The 2000s saw a renewed interest in exploring Mars with NASA orbiters, landers, and rovers. None had specifically astrobiological missions, but all contributed to better understanding pathways into the discipline’s goals. The Phoenix lander, for instance, found water ice in the north of Mars, ground-truthing the theory that Mars had substantial ice deposits just under its surface. The MER rovers, Opportunity and Spirit, detected carbonates and other minerals important to understanding the potential for biology in the martian past.

And then came Curiosity and Perseverance, which have an explicitly astrobiological mission – to determine whether ancient Mars was habitable or potentially inhabited. While Curiosity did not have the capacity to assess whether the planet was actually once inhabited by microbial life, the results it has collected have convinced its science team that portions of the Gale Crater landing site were once perfectly capable of supporting life. It was the first formal identification of a habitable environment beyond Earth. Now the same has been determined about Jezero Crater, where Perseverance is exploring.

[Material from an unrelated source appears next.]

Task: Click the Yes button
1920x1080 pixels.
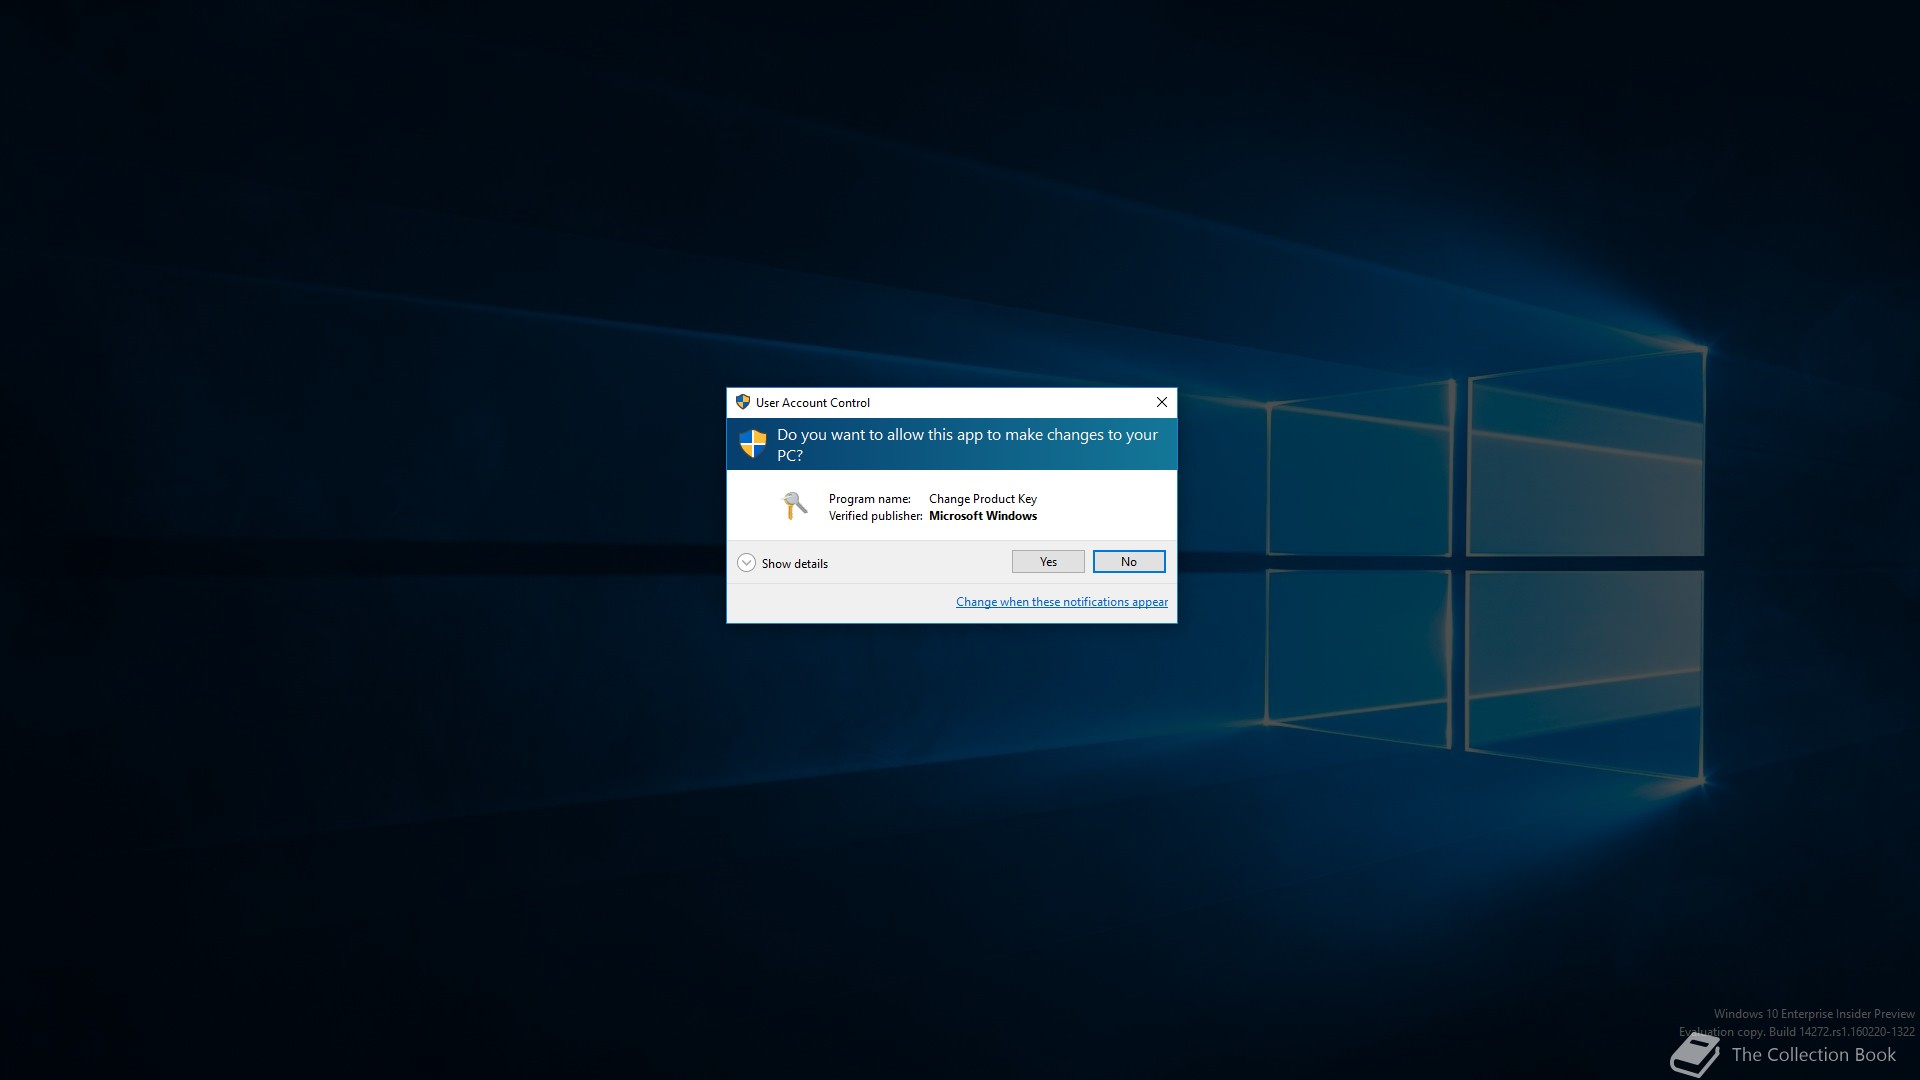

As is always the case with astrobiology, it was a combination of results — gathered by way of geology, geochemistry, mineralogy, sedimentology, super-high temperature chemistry and precision photography — that led to the conclusion that Mars was once habitable. Those findings support the theory that Mars was warmer and much wetter during its earliest days, even though climate modelers can’t figure out how an ancient Mars could have been warm enough, and had an atmosphere thick enough, to keep that water liquid for potentially tens of millions of years.

As technologies and scientific understandings have progressed, astrobiology has entered ever more fields. Moving beyond the astronomical detections of a cosmic menagerie of exoplanets, efforts are now underway to analyze the atmospheres, and ultimately the surfaces, of those bodies. The James Webb Space Telescope, launched in 2021, was modified to allow for intensive study of exoplanet atmospheres.

Carbon dioxide, water, and other compounds have already been detected in exoplanet atmospheres, but the ultimate goal is to find concentrations and mixes of oxygen, ozone and perhaps methane – gases which are associated with biology. Because oxygen and ozone quickly bond with other elements, the presence of large reservoirs of elemental oxygen, for instance, would tell scientists that it is constantly being produced. On Earth, the production of oxygen is largely a function of life, although abiotic means also exist and could be more pronounced on another planet.

The goal of searching for life beyond Earth has now also been embraced by the National Academy of Sciences, which in its most recent decadal study recommended a major NASA commitment to a next generation observatory that would have the power to clearly detect signs of life on distant exoplanets. NASA teams have begun the process of planning for such a future Grand Observatory, that will have widest telescope mirror ever sent to space. A NASA-European Space Agency Mars sample return mission is also both underway with rock caching by Perseverance and in development for a planned 2030s delivery to Earth of pieces of Mars.

With so many lines of research underway, NASA leaders are optimistic about finding life beyond Earth. When, where and what kind of life remain uncertain questions, but the quest is clearly well underway.